Classify every node the change touches:
- Appends a new node, or edits/rewires a node that is still
pending → proceed.
- Touches a node that has started —
completed or in-flight (running / mid-rework) → STOP and
refuse. Its work is committed; the plan must not change under it. Recommend the forward-only fix: a
new node named <node>-revert that depends_on: [<node>] and undoes or adjusts what it produced
(plus any milestone that should re-validate afterward). A <node>-revert node is an ordinary
feature/milestone node — the engine schedules it by readiness with no special mechanism.
Started ≡ immutable. In-flight is treated exactly like completed — both have committed work, so
both refuse. Only nodes the engine has not yet scheduled (pending) are editable in place.
A3. Approve the delta — keep closed decisions closed
Read the existing requirements.md. Every decision already closed stays closed — do not reopen
the program. Draft only the decisions the change introduces (new sub-feature boundaries, new milestone
manual/automated calls, new owners, rewiring), mark them proposed, and STOP for human approval over
the delta only — same skill-level gate as Step 2, mandatory regardless of autonomy.
A4. Apply the amendment
After approval, edit pipeline.yaml in place — append the new feature/milestone nodes and the
approved edges, adjust only pending-node wiring, and carry owner on every new node. Append the
newly-closed decisions to requirements.md (don't rewrite the existing record). If you added a
milestone node, wire its workers/ + checks/ exactly as Step 3 describes.
A5. Validate — same gate as create
ai-sdd validate .ai-sdd/programs/<program-slug>
ai-sdd validate .ai-sdd/features/<each-new-feature>
Referential integrity + acyclicity must pass. A running program picks up the amendment on the next
ai-sdd next; ai-sdd graph .ai-sdd/programs/<slug> renders the new sequencing to eyeball it.
Honest edges (first iteration)
- Program requirements are markdown (like feature requirements); a structured, gated schema is later.
- The master graph is hand-emitted here by the planner; the engine only validates + executes it
(it never infers topology — architecture §5).
- Milestone workers/checks are copied into the program dir by convention (loaded relative to the
pipeline). A shared/inherited worker library across tiers is a later refinement.

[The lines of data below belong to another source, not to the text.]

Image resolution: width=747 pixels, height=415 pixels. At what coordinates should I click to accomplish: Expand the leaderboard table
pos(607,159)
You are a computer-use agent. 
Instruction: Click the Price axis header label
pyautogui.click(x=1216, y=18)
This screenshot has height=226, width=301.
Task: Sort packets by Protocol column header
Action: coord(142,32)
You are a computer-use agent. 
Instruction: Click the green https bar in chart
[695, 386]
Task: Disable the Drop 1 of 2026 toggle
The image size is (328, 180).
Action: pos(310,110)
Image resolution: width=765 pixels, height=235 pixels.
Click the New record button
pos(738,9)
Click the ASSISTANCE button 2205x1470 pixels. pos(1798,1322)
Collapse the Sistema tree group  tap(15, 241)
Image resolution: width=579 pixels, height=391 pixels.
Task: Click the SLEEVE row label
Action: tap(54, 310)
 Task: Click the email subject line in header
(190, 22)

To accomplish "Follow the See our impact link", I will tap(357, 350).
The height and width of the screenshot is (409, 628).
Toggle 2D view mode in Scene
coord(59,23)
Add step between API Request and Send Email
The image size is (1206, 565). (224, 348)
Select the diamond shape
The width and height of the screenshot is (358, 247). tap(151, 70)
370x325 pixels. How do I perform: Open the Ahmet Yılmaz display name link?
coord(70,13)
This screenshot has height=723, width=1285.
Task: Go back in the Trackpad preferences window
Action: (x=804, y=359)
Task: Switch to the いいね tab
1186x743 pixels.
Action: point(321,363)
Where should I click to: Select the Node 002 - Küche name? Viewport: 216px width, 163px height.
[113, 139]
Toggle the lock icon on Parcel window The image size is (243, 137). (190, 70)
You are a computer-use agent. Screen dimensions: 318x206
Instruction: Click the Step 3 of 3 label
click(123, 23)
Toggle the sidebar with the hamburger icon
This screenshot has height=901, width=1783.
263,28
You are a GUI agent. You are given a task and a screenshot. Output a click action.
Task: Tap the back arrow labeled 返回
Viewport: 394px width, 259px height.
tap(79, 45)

- A failed milestone self-reworks (re-validate) — it does not yet route rework into the specific
upstream feature that fell short (cross-feature routing is future work; see ADR-0028).
- Amendment is forward-only — a started node (completed or in-flight) is immutable; its outcome is
changed by a downstream
<node>-revert node, never by rewriting it. The started/pending boundary is
read from ai-sdd status — a skill-level check; no engine mechanism enforces immutability yet.